Passage given.
======

Re: [PR] [FLINK-39165] Prevent concurrent FlinkSessionJob / FlinkDeployment update [flink-kubernetes-operator]

via GitHub Mon, 04 May 2026 05:57:22 -0700


Dennis-Mircea commented on code in PR #1065:
URL: 
https://github.com/apache/flink-kubernetes-operator/pull/1065#discussion_r3181634044



##########
flink-kubernetes-operator/src/main/java/org/apache/flink/kubernetes/operator/reconciler/sessionjob/SessionJobReconciler.java:
##########
@@ -178,20 +181,59 @@ public DeleteControl 
cleanupInternal(FlinkResourceContext<FlinkSessionJob> ctx)
     }
 
     public static boolean sessionClusterReady(Optional<FlinkDeployment> 
flinkDeploymentOpt) {
-        if (flinkDeploymentOpt.isPresent()) {
-            var flinkdep = flinkDeploymentOpt.get();
-            var jobmanagerDeploymentStatus = 
flinkdep.getStatus().getJobManagerDeploymentStatus();
-            if (jobmanagerDeploymentStatus != 
JobManagerDeploymentStatus.READY) {
-                LOG.info(
-                        "Session cluster deployment is in {} status, not ready 
for serve",
-                        jobmanagerDeploymentStatus);
-                return false;
-            } else {
-                return true;
-            }
-        } else {
+        if (flinkDeploymentOpt.isEmpty()) {
             LOG.warn("Session cluster deployment is not found");
             return false;
         }
+        var flinkdep = flinkDeploymentOpt.get();
+        var jobmanagerDeploymentStatus = 
flinkdep.getStatus().getJobManagerDeploymentStatus();
+        if (jobmanagerDeploymentStatus != JobManagerDeploymentStatus.READY) {
+            LOG.info(
+                    "Session cluster deployment is in {} status, not ready for 
serve",
+                    jobmanagerDeploymentStatus);
+            return false;
+        }
+
+        // Block while FlinkDeployment is in a transitional reconciliation 
state
+        var reconciliationState = 
flinkdep.getStatus().getReconciliationStatus().getState();
+        if (reconciliationState != ReconciliationState.DEPLOYED
+                && reconciliationState != ReconciliationState.ROLLED_BACK) {
+            LOG.info(
+                    "Session cluster deployment reconciliation state is {}, 
not ready for serve",
+                    reconciliationState);
+            return false;
+        }
+
+        return true;
+    }
+
+    /**
+     * Checks that the FlinkDeployment has no pending spec changes
+     *
+     * <p>When they differ, the deployment spec was changed but the operator 
hasn't acted yet. The
+     * cluster may still appear healthy (JM READY, state DEPLOYED), but it is 
about to be updated
+     * (e.g. deleted and recreated). Allowing a session job to start upgrading 
in this window would
+     * risk the savepoint being destroyed during the cluster rebuild.

======

Provided material.
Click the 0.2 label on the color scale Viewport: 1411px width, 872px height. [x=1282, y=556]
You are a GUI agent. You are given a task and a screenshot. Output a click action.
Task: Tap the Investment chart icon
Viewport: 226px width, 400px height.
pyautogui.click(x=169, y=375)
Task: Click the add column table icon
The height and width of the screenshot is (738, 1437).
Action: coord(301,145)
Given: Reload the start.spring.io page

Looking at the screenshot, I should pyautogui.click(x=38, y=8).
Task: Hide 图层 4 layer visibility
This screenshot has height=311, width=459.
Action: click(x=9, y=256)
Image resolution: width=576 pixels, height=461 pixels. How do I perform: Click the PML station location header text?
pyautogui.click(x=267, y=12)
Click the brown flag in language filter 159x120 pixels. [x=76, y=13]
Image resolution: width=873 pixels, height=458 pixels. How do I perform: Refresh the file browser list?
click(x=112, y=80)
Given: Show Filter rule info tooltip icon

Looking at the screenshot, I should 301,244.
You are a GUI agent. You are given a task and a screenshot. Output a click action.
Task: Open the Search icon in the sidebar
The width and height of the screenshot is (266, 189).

======

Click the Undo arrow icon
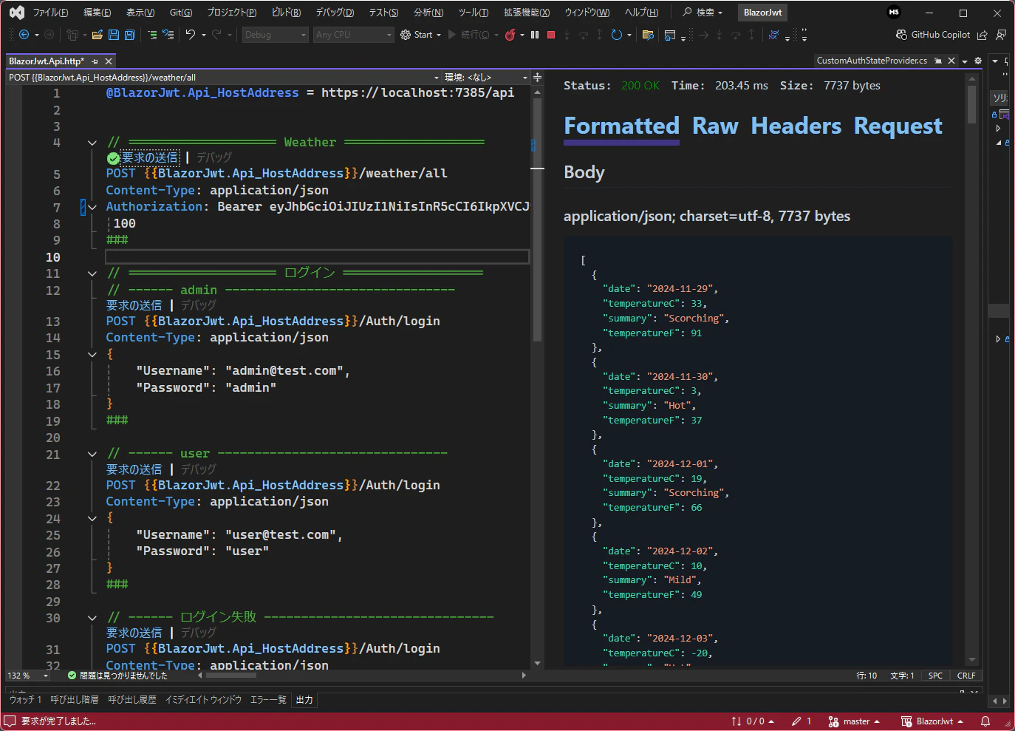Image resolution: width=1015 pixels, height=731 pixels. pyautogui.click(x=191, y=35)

======

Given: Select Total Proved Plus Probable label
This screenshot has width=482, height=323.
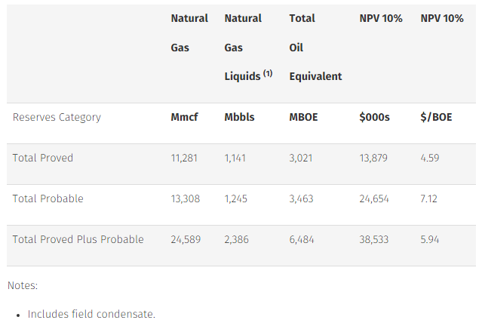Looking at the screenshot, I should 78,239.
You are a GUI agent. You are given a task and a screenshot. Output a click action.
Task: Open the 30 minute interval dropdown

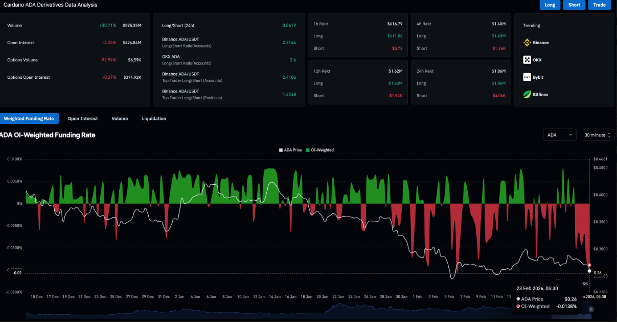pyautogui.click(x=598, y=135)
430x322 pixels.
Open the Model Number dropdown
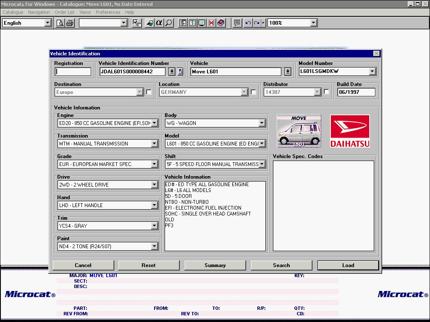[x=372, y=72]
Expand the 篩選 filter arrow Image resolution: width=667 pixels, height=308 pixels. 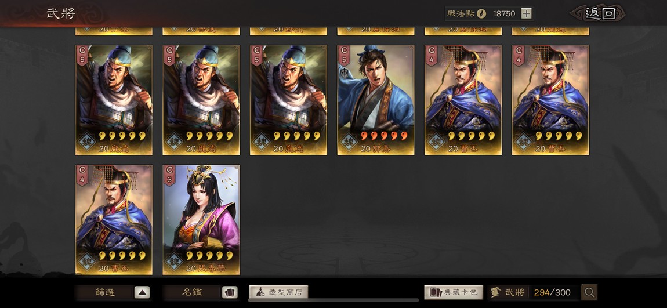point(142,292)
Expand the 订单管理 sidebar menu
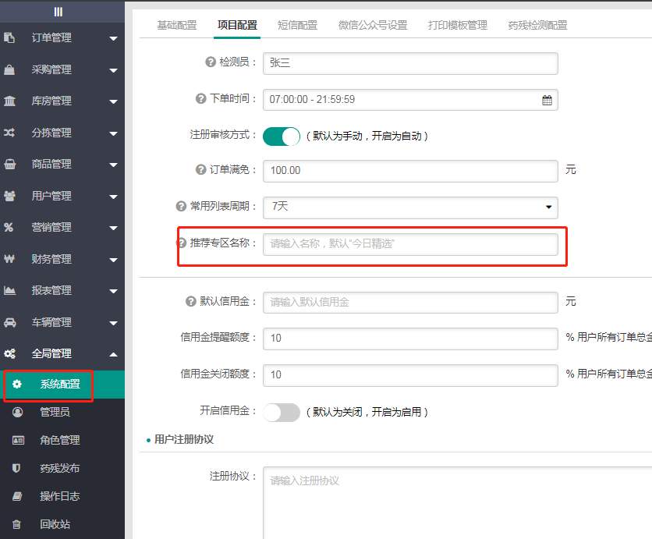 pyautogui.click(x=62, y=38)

======

Given exercise. Print the section of the code review comment that opens with the words containing "Dennis-Mircea commented on" and closes with "cleanupInternal(FlinkResourceContext<FlinkSessionJob> ctx)", copying it without any changes. The records are separate material and have no connection to the code review comment.

Reply to the exercise.
Dennis-Mircea commented on code in PR #1065:
URL: 
https://github.com/apache/flink-kubernetes-operator/pull/1065#discussion_r3181634044



##########
flink-kubernetes-operator/src/main/java/org/apache/flink/kubernetes/operator/reconciler/sessionjob/SessionJobReconciler.java:
##########
@@ -178,20 +181,59 @@ public DeleteControl 
cleanupInternal(FlinkResourceContext<FlinkSessionJob> ctx)